━━━━━ TASK INPUTS

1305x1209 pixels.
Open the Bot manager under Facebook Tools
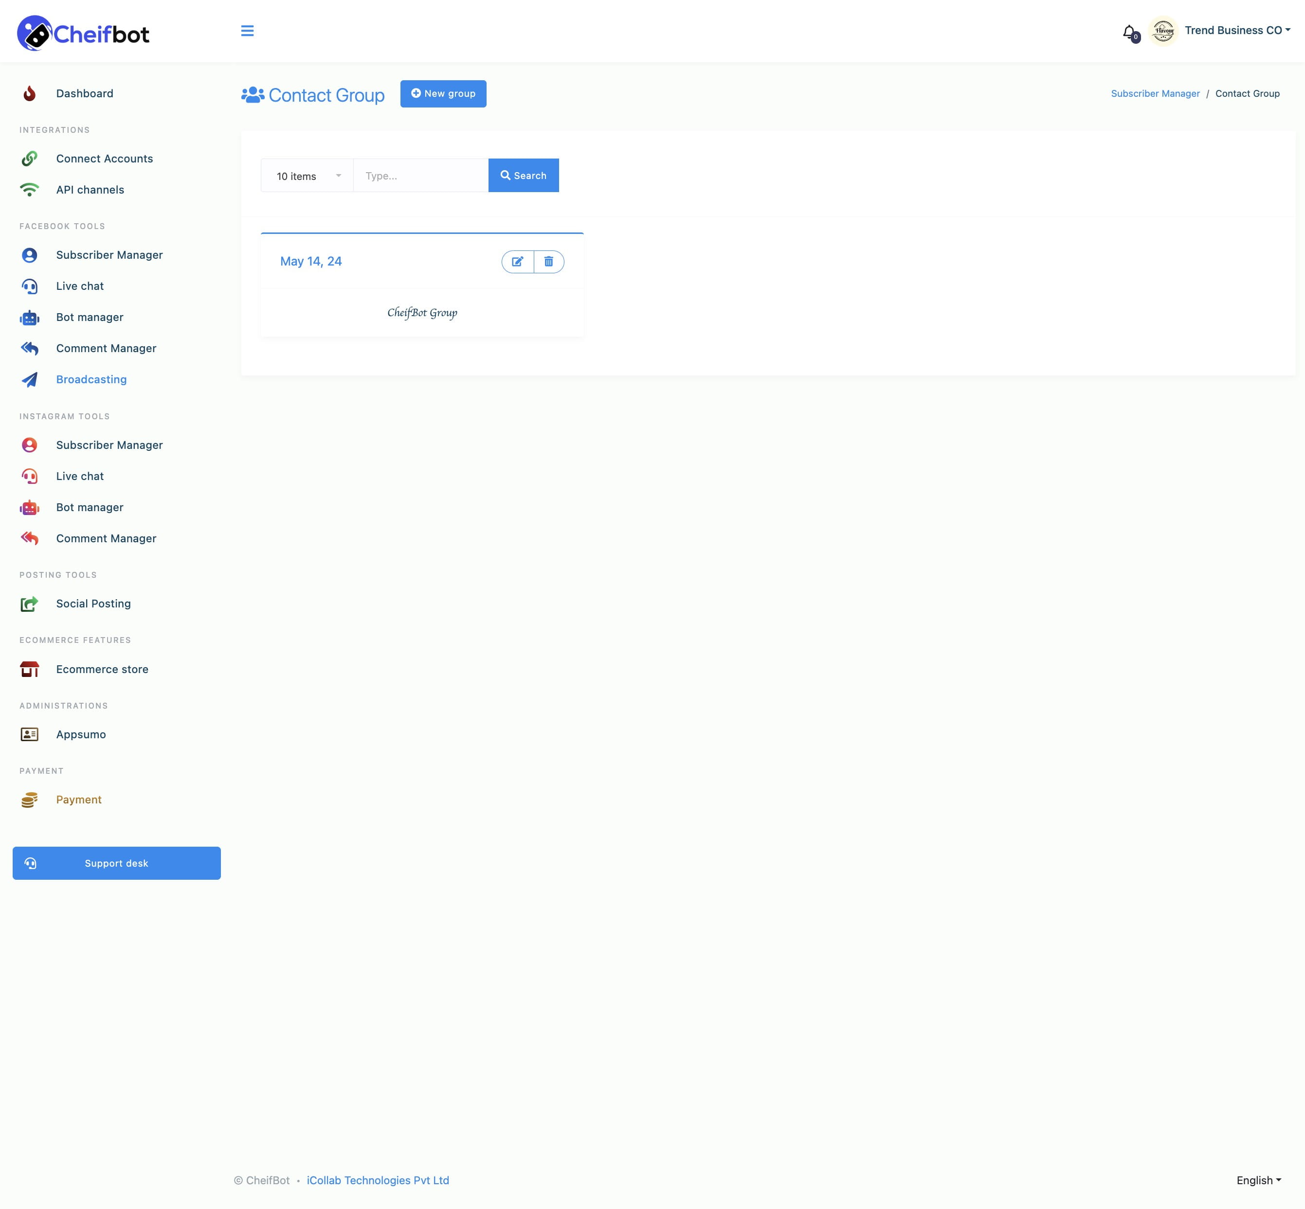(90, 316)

━━━━━━━━━━
━━━━━ TASK INPUTS

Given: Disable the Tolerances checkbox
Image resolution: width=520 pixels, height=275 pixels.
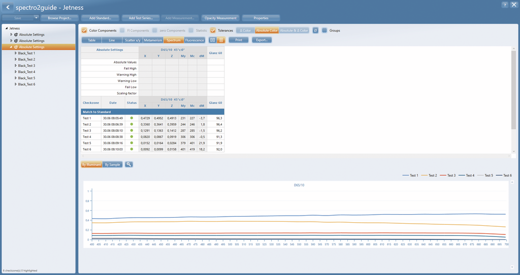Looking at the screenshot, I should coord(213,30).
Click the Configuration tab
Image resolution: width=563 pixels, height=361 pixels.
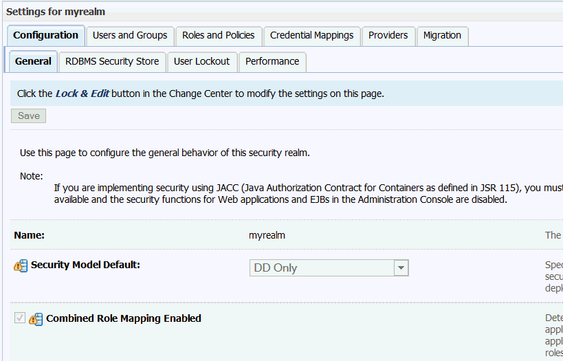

━━━━━━━━━━
━━━━━ TASK INPUTS

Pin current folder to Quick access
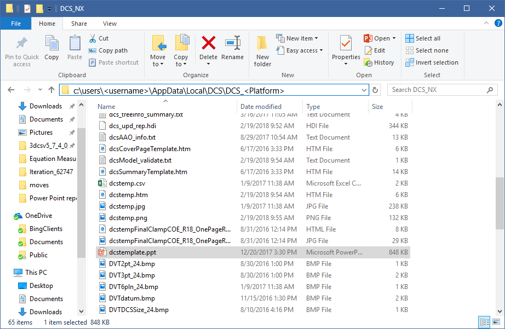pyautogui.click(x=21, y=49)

━━━━━━━━━━

WHAT YOU WILL DO
Transcribe the records without any change, covering the stretch from the line containing "Given: Disable the Tolerances checkbox" through the line containing "Image resolution: width=563". Omit the pictures from your answer.

WRITTEN REPLY
Given: Disable the Tolerances checkbox
Image resolution: width=520 pixels, height=275 pixels.
Looking at the screenshot, I should coord(213,30).
Click the Configuration tab
Image resolution: width=563 pixels, height=361 pixels.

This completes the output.